DIOT&E pilots learn to fly the Raptor in a fourteen-flight syllabus preceded by twenty-nine hours of simulator time. The formal test plan begins after another dozen or so preparation flights. “We take tactics Air Combat Command has developed for the F/A-22 in the simulators and employ them in the actual aircraft,” McGettrick continues. “We’re getting an early look at how the airplane performs in an operational environment.”
The air-to-air portion of DIOT&E involves everything from flying one Raptor in basic air combat maneuvers against one adversary to employing multiple Raptors with B-2s and other assets in large-scale strike packages against sophisticated ground defenses.

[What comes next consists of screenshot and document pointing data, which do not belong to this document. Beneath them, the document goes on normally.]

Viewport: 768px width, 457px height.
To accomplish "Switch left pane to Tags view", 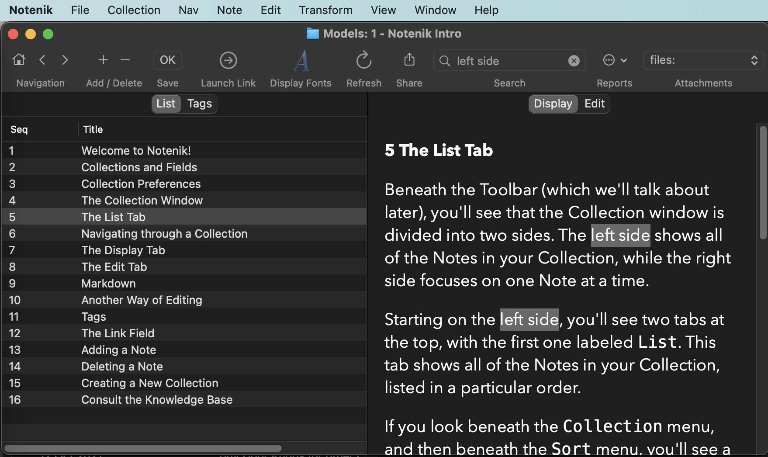I will coord(199,104).
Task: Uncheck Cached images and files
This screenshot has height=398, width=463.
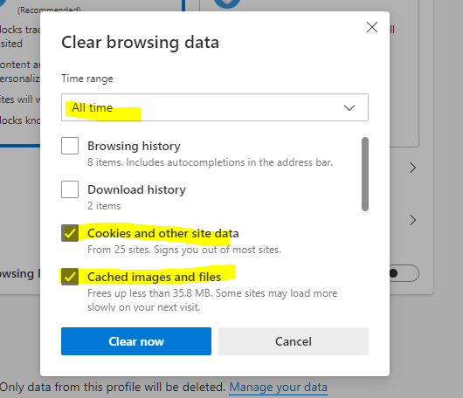Action: tap(70, 277)
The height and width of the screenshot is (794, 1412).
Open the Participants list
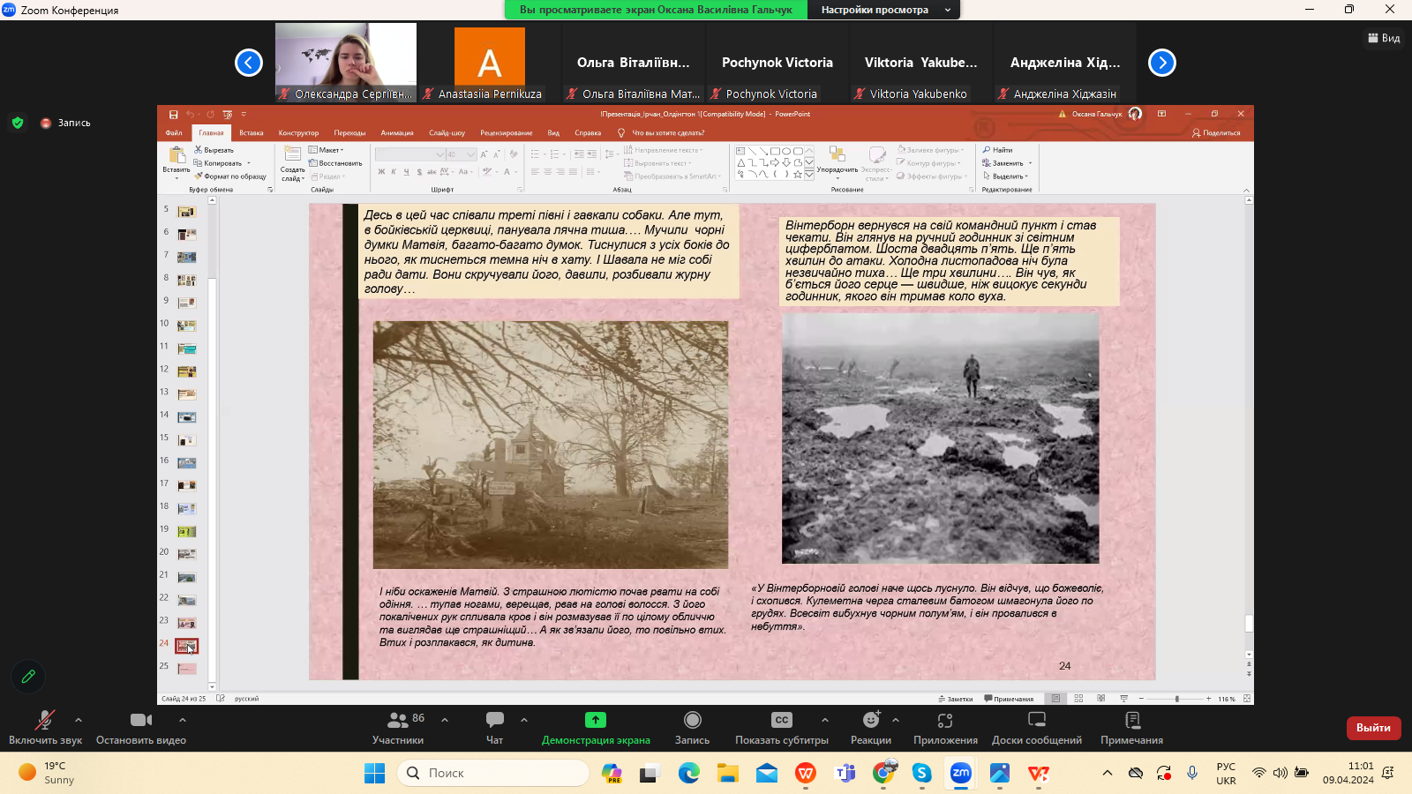coord(398,721)
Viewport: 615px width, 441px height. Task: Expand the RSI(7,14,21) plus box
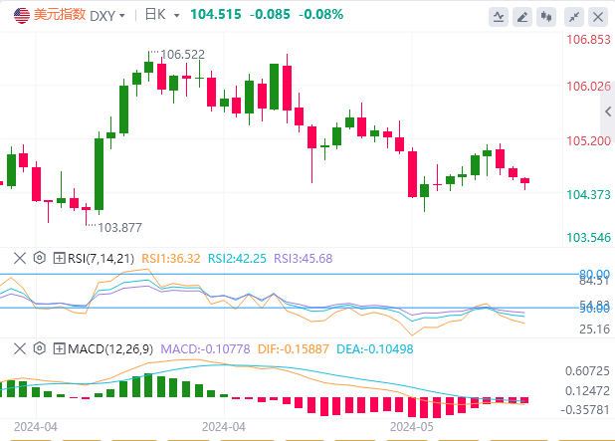pos(59,258)
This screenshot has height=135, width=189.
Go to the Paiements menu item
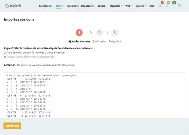tap(73, 6)
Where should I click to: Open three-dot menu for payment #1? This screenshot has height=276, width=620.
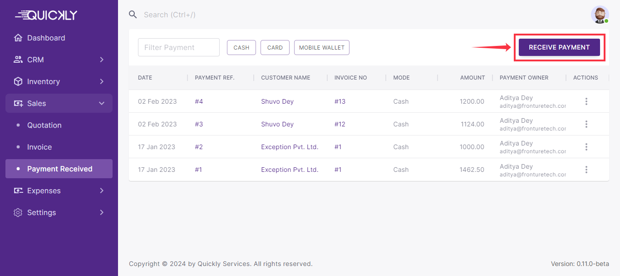(x=586, y=170)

“The Air Force Chief of Staff has asked us to work a Global Strike Force concept of operations into the test,” McGettrick explains. “The concept shapes how the United States will fight future wars. That is, we kick down the door with stealth assets. Once the door is down, we flow in legacy aircraft. We are going to practice that initial strike with the Raptors. We will take an F/A-22 with a B-2 and simulate going downtown in a hostile environment against a very high threat laydown of both air-to-air and surface-to-air threats. We have to prove that we can take down the threats, hit the ground targets, and come back out.

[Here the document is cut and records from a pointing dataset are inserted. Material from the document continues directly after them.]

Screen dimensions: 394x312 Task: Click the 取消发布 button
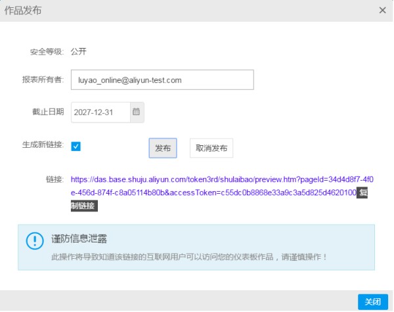click(x=211, y=148)
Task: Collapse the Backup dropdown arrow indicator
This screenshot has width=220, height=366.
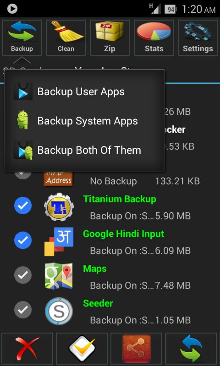Action: [22, 60]

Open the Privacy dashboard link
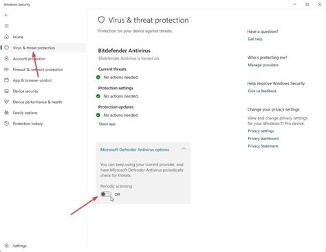pos(263,139)
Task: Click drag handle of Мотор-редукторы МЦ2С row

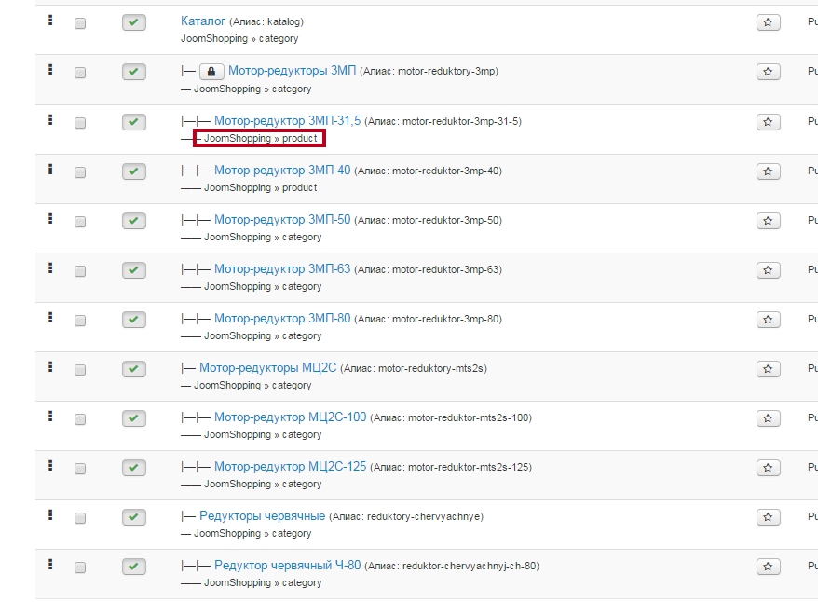Action: click(50, 366)
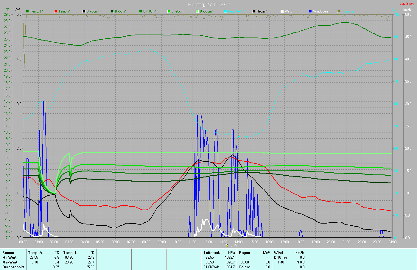Select the Temp. I. column header in the table
The width and height of the screenshot is (417, 270).
pos(70,253)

“DIOT&E consists of more than determining how fast the airplane can fly and how many bad guys it can shoot down,” McGettrick continues. “We are evaluating maintenance, reliability, deployability, and survivability. DIOT&E maintainers have been turning the wrenches and fixing the jets with the developmental test airplanes for some time. We have to use our pilots and maintainers exclusively once DIOT&E formally begins. We will use our own pilots, our own maintainers, and our jets out there on the ramp. By law, we can’t use contractor help during our evaluation unless the assistance is specifically approved by Air Combat Command. Everything in the evaluation must be operationally representative.”

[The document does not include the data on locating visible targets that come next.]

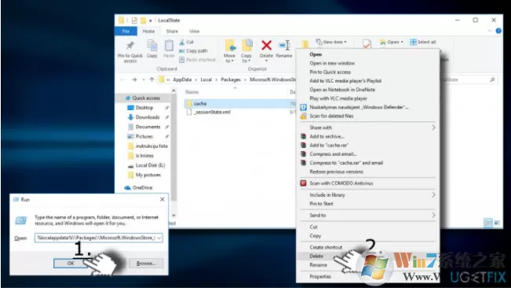511x288 pixels.
Task: Switch to the View ribbon tab
Action: coord(194,31)
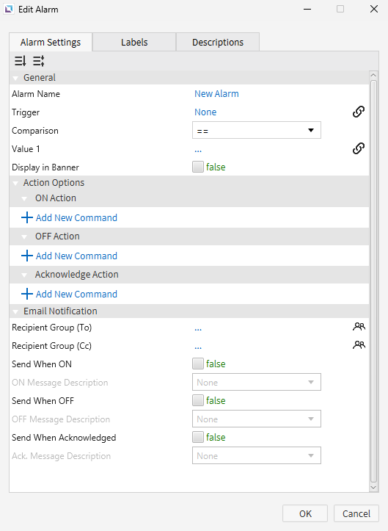The width and height of the screenshot is (388, 531).
Task: Click the sort properties icon in toolbar
Action: (x=20, y=61)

Milestones: 3,000 Hours And Counting
No one broke out cupcakes, punch, and party hats when the F/A-22s at Edwards surpassed 3,000 flight hours in late February. The test team was too busy to celebrate. “We’ve made a huge amount of progress in the last year,” Lanni says, “but we rarely take the time to sit back and reflect on our success. We were having trouble getting jets airborne twelve months ago. We were dealing with engine problems and fuel leaks. Now the jets are flying great. We’ve done a supersonic AIM-120 launch and a supersonic AIM-9 launch. We completed the high angle-of-attack portion of the envelope expansion; we can fly from plus to minus sixty degrees angle of attack. The speed and altitude portion of the envelope were completed before that. We have completed almost all of the 800-knot flutter points. We have accomplished a lot.”
“We are turning a corner,” adds Burton. “We are getting the Raptor into the hands of operational pilots. They, more than anyone else, are going to sell the F/A-22. If they don’t like what they’re flying, the program will suffer. But every pilot who flies the Raptor talks about how great it is. Operational test pilots tend to be perfectionists by trade. The airplane impresses them. It is that good.”
Eric Hehs is the editor of Code One.